Magistrado  Ponente  

STP  17501 – 2021  

Radicado  119622  

Acta  No. 280  

Bogotá, D.  C., veintiséis (26) de octubre de dos mil veintiuno (2021)  

VISTOS  

Resuelve  la Sala la impugnación presentada por la UNIDAD  ADMINISTRATIVA ESPECIAL DE GESTIÓN PENSIONAL Y CONTRIBUCIONES  PARAFISCALES DE LA PROTECCIÓN SOCIAL (U.G.P.P.),  en contra de la sentencia del 4 de agosto de 2021, emitida por la  Sala de Casación Laboral de la Corte Suprema de Justicia, por  medio de la cual declaró  improcedente  la tutela instaurada por esa entidad, frente a la Sala Laboral del  Tribunal Superior de Bogotá y el Juzgado 5º Laboral del  Circuito de esta ciudad.  

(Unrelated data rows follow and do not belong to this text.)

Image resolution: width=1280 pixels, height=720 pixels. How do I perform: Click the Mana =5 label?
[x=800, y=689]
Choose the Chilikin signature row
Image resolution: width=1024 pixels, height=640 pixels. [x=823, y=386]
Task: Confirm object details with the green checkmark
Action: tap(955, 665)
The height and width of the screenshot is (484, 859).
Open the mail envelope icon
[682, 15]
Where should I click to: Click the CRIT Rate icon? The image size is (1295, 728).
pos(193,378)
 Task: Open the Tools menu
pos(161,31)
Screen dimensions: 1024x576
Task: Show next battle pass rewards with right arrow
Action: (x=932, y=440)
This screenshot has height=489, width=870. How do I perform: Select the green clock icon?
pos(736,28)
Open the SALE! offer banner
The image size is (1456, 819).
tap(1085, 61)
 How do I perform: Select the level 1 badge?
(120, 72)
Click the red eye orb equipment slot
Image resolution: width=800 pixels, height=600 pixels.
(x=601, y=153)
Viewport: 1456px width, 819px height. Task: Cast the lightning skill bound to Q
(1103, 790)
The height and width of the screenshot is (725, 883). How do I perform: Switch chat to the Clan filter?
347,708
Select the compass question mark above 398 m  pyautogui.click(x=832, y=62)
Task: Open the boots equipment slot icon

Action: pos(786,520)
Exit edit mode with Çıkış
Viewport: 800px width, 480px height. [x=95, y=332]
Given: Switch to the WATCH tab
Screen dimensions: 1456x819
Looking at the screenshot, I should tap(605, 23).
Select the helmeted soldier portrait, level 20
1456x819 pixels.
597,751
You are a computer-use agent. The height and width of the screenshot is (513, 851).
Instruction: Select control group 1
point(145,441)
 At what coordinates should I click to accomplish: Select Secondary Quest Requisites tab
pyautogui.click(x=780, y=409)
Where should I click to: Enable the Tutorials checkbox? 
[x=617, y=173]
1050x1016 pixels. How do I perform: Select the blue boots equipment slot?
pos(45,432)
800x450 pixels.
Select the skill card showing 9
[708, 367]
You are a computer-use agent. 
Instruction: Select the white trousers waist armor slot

Además  de las autoridades accionadas, al trámite fueron vinculadas  todas las partes  e intervinientes  del proceso ordinario laboral que promovió Salomón  Rondón Galindo  en contra de Colpensiones  –radicado 110013105005201800116–, el Patrimonio  Autónomo de Remanentes del Instituto de Seguros Sociales  y el Fondo  de Pasivo Social de Ferrocarriles Nacionales de Colombia,  con el objeto de que se pronunciaran sobre los hechos, argumentos y  pretensiones esgrimidos en el escrito de amparo.  

FUNDAMENTOS DE  LA ACCIÓN  

De acuerdo con la  demanda de tutela, Salomón Rondón Galindo nació  el 30 de septiembre del año de 1956 y cumplió 55 años  de edad en el 2011. Él trabajó en el Instituto de  Seguros Sociales desde el 9 de septiembre de 1977 hasta el 31 de  marzo de 2015 y el último cargo desempeñado fue el de  “técnico  de servicios asistenciales”.  Mediante resolución del 7 de diciembre de 2013, Colpensiones  le reconoció una pensión de vejez por cuantía de  $1.759.717 pesos, aunque dejó en  suspenso  el ingreso a nómina y el pago de la mesada pensional hasta  tanto se acreditara el retiro definitivo del servicio. A  continuación, con pronunciamiento del 26 de marzo de 2015,  dicha entidad ajustó la pensión de vejez a la suma de  $1.870.264 pesos y estableció que su pago se haría a  partir del 1º de abril de 2015. Posteriormente, por acto  administrativo del 9 de mayo de 2017, la pensión se reliquidó  y la cifra de la mesada se elevó a $2.000.702 pesos.  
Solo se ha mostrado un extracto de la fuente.